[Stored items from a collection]
== Segment start ==
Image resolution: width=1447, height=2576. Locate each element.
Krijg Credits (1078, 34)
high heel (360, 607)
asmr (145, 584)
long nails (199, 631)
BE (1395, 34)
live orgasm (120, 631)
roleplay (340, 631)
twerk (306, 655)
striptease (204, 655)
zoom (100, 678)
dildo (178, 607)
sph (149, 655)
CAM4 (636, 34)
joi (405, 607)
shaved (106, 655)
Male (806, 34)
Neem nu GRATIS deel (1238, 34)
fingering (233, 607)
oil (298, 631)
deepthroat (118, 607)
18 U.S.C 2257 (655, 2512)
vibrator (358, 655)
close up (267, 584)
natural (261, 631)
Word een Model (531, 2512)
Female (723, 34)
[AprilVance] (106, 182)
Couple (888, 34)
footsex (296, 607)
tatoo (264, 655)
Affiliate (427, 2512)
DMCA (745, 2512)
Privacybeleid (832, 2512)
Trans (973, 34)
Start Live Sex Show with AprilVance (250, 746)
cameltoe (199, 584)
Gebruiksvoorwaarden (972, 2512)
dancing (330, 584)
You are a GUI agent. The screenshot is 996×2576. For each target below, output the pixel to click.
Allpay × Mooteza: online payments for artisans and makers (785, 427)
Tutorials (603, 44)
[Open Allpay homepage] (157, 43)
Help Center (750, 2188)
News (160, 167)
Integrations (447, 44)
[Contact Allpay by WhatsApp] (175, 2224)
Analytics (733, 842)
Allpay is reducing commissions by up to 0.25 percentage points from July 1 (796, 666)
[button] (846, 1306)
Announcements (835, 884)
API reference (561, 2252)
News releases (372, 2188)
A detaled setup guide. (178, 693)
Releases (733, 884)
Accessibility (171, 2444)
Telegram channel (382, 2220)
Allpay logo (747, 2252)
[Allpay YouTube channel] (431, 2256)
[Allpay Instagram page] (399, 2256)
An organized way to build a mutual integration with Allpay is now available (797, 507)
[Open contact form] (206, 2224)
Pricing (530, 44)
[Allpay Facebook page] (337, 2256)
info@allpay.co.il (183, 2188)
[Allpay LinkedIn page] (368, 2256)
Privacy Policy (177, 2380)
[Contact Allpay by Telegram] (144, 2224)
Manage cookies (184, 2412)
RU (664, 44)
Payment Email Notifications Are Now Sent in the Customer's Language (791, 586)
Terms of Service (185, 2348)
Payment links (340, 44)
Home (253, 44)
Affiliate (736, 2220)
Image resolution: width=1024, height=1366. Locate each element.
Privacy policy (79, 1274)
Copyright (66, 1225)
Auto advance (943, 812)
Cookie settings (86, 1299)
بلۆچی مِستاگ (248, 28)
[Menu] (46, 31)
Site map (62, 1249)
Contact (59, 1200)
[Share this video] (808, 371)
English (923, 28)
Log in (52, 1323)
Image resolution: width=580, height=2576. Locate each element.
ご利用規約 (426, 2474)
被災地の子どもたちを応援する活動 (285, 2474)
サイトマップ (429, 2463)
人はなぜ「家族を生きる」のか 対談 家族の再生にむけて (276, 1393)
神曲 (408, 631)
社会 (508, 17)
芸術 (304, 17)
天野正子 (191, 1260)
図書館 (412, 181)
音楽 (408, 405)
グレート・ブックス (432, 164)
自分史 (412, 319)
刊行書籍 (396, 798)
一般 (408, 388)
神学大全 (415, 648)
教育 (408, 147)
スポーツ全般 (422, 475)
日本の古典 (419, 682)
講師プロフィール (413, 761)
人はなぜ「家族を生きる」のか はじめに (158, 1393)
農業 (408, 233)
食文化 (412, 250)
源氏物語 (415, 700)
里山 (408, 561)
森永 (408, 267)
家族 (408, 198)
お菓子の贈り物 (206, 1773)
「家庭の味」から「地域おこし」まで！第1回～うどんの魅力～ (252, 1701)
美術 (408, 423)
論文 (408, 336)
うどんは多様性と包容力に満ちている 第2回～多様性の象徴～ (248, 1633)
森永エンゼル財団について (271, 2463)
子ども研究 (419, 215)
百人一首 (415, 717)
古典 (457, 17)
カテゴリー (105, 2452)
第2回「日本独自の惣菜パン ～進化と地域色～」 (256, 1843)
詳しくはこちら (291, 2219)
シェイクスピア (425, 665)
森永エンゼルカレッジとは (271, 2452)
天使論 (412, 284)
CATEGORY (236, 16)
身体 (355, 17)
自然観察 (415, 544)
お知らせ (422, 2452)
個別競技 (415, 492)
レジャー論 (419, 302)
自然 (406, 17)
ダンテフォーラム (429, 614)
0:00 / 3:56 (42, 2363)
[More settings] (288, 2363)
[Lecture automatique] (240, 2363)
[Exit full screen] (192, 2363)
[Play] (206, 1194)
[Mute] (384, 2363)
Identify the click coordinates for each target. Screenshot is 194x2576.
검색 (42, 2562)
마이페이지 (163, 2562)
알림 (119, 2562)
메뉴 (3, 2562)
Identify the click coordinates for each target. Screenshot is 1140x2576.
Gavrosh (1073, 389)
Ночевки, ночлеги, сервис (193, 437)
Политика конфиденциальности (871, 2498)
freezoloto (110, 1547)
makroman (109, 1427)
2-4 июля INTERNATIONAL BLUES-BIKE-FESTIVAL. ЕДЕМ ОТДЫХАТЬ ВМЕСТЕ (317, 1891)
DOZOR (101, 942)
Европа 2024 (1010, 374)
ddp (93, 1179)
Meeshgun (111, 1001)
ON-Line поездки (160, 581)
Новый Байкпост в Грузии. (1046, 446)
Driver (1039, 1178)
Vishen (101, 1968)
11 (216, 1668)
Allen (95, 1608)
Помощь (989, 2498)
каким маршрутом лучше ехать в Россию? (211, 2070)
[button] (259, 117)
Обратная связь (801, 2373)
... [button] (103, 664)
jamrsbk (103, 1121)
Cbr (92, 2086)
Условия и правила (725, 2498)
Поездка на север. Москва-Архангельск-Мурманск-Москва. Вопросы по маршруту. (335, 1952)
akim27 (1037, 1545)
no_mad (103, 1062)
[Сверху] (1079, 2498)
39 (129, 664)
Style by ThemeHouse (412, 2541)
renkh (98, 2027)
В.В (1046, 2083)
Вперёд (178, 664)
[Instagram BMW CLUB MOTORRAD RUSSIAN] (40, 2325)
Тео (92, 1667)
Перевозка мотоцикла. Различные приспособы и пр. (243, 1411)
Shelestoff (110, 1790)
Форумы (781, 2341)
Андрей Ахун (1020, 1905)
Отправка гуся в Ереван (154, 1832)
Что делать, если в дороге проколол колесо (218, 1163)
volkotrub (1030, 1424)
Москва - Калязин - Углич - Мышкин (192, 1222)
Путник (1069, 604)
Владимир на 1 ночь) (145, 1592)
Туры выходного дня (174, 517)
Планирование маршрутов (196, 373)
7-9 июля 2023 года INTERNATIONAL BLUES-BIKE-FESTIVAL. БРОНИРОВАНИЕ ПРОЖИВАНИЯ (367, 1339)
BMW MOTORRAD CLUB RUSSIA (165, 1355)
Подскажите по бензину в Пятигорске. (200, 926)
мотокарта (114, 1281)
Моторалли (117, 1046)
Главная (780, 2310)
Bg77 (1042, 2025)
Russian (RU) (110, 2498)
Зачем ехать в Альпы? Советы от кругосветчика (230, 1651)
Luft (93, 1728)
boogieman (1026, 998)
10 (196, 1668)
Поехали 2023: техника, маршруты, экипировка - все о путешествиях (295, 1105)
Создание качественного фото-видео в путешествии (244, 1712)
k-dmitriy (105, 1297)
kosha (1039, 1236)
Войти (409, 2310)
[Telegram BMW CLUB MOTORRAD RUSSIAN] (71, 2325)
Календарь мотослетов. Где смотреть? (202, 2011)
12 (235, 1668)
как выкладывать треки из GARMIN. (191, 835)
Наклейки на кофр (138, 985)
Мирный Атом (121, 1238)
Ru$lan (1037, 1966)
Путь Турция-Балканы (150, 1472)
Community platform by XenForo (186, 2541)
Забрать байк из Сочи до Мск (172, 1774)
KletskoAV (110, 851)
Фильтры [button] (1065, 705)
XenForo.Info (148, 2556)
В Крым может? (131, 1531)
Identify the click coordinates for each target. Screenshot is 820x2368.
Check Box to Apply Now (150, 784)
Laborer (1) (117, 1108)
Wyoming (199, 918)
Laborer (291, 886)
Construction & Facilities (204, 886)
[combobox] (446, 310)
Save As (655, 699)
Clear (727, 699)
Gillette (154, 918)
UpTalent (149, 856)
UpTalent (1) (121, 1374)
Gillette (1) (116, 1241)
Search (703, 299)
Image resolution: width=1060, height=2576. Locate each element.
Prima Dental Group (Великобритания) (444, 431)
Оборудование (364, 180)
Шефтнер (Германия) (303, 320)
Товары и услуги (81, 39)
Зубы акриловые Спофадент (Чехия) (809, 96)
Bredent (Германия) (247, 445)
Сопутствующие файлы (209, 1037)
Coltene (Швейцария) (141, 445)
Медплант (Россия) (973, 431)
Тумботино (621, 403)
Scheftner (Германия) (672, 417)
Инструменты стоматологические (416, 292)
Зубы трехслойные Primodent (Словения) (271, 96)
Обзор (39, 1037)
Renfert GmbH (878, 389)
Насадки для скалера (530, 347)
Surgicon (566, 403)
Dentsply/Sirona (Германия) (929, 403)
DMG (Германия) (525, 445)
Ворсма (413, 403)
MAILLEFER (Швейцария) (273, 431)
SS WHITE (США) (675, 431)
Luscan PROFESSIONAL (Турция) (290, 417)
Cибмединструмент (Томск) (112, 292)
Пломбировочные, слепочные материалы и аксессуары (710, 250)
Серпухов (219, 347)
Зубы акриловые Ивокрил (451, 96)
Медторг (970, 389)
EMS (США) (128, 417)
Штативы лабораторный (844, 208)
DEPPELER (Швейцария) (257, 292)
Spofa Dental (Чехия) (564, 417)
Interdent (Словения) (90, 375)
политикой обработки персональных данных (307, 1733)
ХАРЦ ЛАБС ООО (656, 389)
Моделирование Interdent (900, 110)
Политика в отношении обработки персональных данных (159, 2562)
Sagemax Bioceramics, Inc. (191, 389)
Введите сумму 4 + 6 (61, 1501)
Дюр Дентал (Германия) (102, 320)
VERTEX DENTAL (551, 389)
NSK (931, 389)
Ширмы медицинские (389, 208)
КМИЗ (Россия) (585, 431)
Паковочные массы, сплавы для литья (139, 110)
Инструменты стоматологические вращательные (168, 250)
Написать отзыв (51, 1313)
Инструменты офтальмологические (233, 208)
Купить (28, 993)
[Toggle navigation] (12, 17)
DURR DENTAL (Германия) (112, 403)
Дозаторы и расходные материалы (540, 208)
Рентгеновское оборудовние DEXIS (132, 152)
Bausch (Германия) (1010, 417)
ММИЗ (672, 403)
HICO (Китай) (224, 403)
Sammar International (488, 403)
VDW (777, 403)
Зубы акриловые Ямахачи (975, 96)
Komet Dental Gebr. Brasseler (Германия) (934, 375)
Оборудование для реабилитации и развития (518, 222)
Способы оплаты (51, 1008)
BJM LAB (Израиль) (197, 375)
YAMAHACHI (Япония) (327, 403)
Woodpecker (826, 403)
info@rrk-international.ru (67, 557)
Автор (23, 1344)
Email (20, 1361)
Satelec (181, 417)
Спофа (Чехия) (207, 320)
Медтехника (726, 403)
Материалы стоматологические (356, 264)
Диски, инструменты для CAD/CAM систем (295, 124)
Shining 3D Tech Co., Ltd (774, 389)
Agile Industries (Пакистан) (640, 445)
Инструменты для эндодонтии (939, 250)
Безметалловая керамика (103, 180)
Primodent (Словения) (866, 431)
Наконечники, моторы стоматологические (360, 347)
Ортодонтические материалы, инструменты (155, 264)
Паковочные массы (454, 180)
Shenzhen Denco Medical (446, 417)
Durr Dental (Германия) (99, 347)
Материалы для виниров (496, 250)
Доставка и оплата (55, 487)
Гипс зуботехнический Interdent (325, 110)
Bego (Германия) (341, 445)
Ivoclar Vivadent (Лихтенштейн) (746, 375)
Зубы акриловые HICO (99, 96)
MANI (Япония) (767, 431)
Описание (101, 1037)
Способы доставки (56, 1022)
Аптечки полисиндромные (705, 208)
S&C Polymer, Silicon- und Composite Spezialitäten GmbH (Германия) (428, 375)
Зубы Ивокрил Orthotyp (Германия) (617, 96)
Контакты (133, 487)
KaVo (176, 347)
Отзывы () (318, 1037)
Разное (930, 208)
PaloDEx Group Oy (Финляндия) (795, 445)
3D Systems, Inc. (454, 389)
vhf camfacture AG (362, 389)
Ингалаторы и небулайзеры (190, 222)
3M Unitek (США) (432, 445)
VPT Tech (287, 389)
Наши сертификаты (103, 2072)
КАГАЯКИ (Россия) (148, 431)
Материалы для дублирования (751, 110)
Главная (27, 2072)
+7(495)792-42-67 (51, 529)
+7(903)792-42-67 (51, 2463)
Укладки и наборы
== Segment end ==
(WHAT TO WORK ON):
Above are the entries. Output exactly the lines beginning with the line that has "fingering (233, 607)" and ending with the line that has "天野正子 (191, 1260)".

(WRITTEN RESPONSE):
fingering (233, 607)
oil (298, 631)
deepthroat (118, 607)
18 U.S.C 2257 (655, 2512)
vibrator (358, 655)
close up (267, 584)
natural (261, 631)
Word een Model (531, 2512)
Female (723, 34)
[AprilVance] (106, 182)
Couple (888, 34)
footsex (296, 607)
tatoo (264, 655)
Affiliate (427, 2512)
DMCA (745, 2512)
Privacybeleid (832, 2512)
Trans (973, 34)
Start Live Sex Show with AprilVance (250, 746)
cameltoe (199, 584)
Gebruiksvoorwaarden (972, 2512)
dancing (330, 584)
You are a GUI agent. The screenshot is 996×2576. For each target below, output the pixel to click.
Allpay × Mooteza: online payments for artisans and makers (785, 427)
Tutorials (603, 44)
[Open Allpay homepage] (157, 43)
Help Center (750, 2188)
News (160, 167)
Integrations (447, 44)
[Contact Allpay by WhatsApp] (175, 2224)
Analytics (733, 842)
Allpay is reducing commissions by up to 0.25 percentage points from July 1 (796, 666)
[button] (846, 1306)
Announcements (835, 884)
API reference (561, 2252)
News releases (372, 2188)
A detaled setup guide. (178, 693)
Releases (733, 884)
Accessibility (171, 2444)
Telegram channel (382, 2220)
Allpay logo (747, 2252)
[Allpay YouTube channel] (431, 2256)
[Allpay Instagram page] (399, 2256)
An organized way to build a mutual integration with Allpay is now available (797, 507)
[Open contact form] (206, 2224)
Pricing (530, 44)
[Allpay Facebook page] (337, 2256)
info@allpay.co.il (183, 2188)
[Allpay LinkedIn page] (368, 2256)
Privacy Policy (177, 2380)
[Contact Allpay by Telegram] (144, 2224)
Manage cookies (184, 2412)
RU (664, 44)
Payment Email Notifications Are Now Sent in the Customer's Language (791, 586)
Terms of Service (185, 2348)
Payment links (340, 44)
Home (253, 44)
Affiliate (736, 2220)
Image resolution: width=1024, height=1366. Locate each element.
Privacy policy (79, 1274)
Copyright (66, 1225)
Auto advance (943, 812)
Cookie settings (86, 1299)
بلۆچی مِستاگ (248, 28)
[Menu] (46, 31)
Site map (62, 1249)
Contact (59, 1200)
[Share this video] (808, 371)
English (923, 28)
Log in (52, 1323)
Image resolution: width=580, height=2576. Locate each element.
ご利用規約 (426, 2474)
被災地の子どもたちを応援する活動 (285, 2474)
サイトマップ (429, 2463)
人はなぜ「家族を生きる」のか 対談 家族の再生にむけて (276, 1393)
神曲 (408, 631)
社会 (508, 17)
芸術 (304, 17)
天野正子 (191, 1260)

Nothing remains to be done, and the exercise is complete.